## The records
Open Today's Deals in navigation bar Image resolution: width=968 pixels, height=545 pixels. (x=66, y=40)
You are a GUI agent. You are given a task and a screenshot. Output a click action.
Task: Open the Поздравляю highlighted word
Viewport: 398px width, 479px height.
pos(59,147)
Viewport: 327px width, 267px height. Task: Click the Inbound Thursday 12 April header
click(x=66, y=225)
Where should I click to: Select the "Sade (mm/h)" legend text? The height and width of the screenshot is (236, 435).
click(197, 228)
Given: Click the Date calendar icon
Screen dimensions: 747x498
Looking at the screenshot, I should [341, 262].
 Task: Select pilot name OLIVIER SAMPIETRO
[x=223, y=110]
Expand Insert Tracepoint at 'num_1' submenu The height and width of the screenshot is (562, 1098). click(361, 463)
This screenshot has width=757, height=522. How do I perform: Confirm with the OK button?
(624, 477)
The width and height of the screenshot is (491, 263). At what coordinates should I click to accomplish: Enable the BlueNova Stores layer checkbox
==
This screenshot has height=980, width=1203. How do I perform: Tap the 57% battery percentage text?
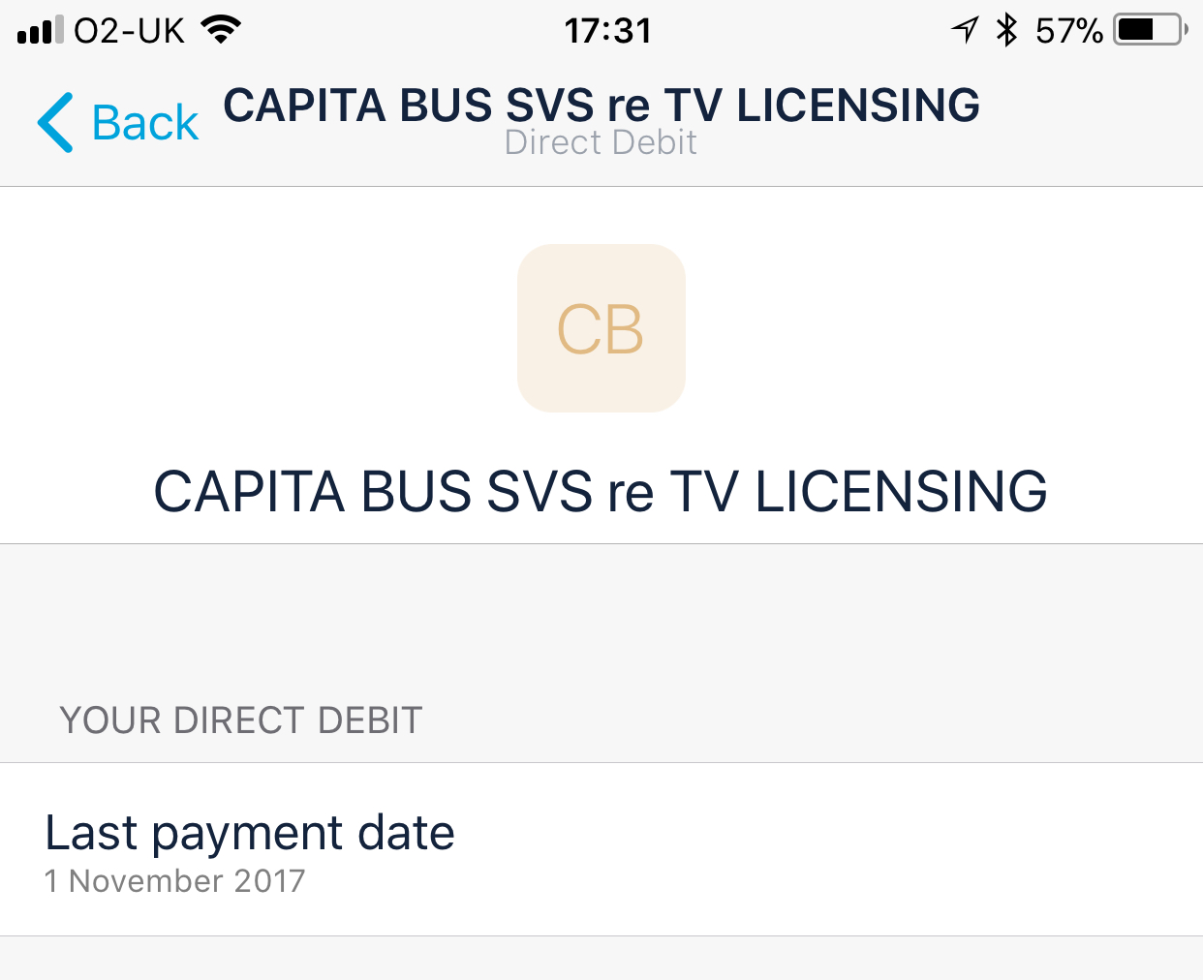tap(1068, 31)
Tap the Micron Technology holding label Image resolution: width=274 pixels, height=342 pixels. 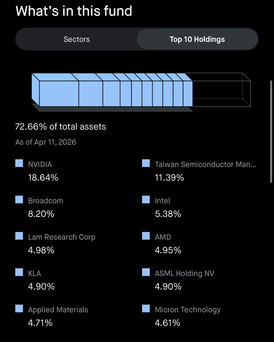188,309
---
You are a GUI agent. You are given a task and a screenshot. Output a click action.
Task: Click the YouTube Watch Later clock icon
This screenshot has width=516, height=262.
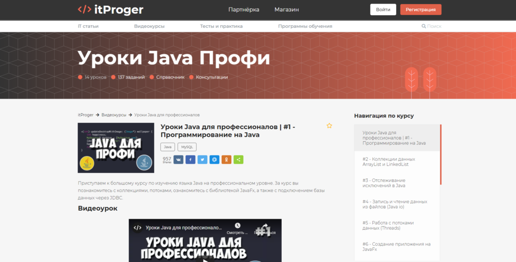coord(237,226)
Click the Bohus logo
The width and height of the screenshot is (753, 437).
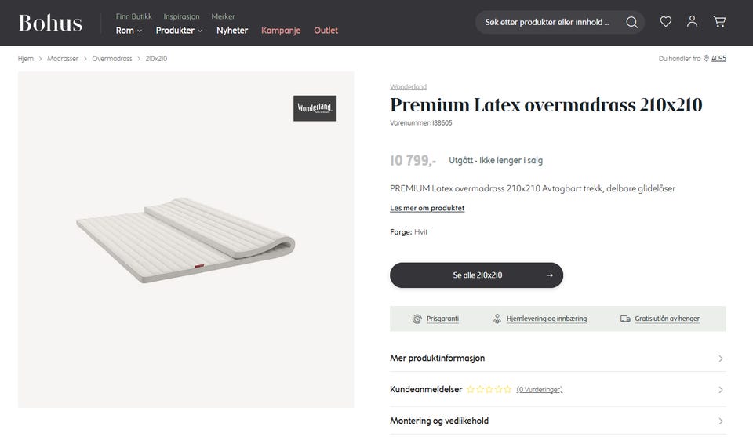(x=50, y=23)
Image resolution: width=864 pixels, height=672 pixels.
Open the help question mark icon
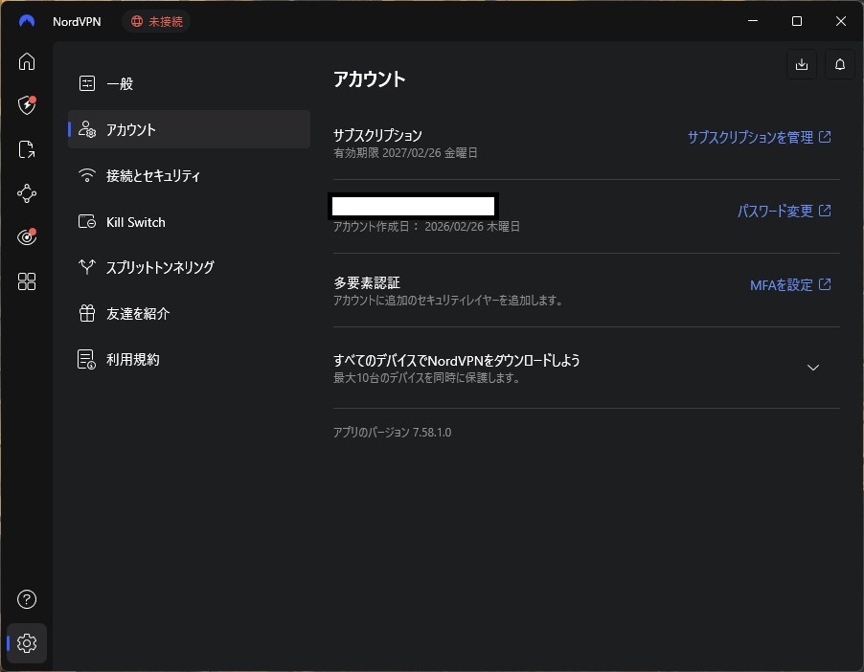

## Exercise description
Return the material verbatim, starting at the line that contains "Viewport: 327px width, 267px" and ending after the line that contains "The width and height of the screenshot is (491, 263).".

## Response to this task
Viewport: 327px width, 267px height. Task: Click the Inbound Thursday 12 April header
click(x=66, y=225)
Where should I click to: Select the "Sade (mm/h)" legend text? The height and width of the screenshot is (236, 435).
click(197, 228)
Given: Click the Date calendar icon
Screen dimensions: 747x498
Looking at the screenshot, I should [341, 262].
 Task: Select pilot name OLIVIER SAMPIETRO
[x=223, y=110]
Expand Insert Tracepoint at 'num_1' submenu The height and width of the screenshot is (562, 1098). click(361, 463)
This screenshot has width=757, height=522. How do I perform: Confirm with the OK button?
(624, 477)
The width and height of the screenshot is (491, 263). At what coordinates should I click to accomplish: Enable the BlueNova Stores layer checkbox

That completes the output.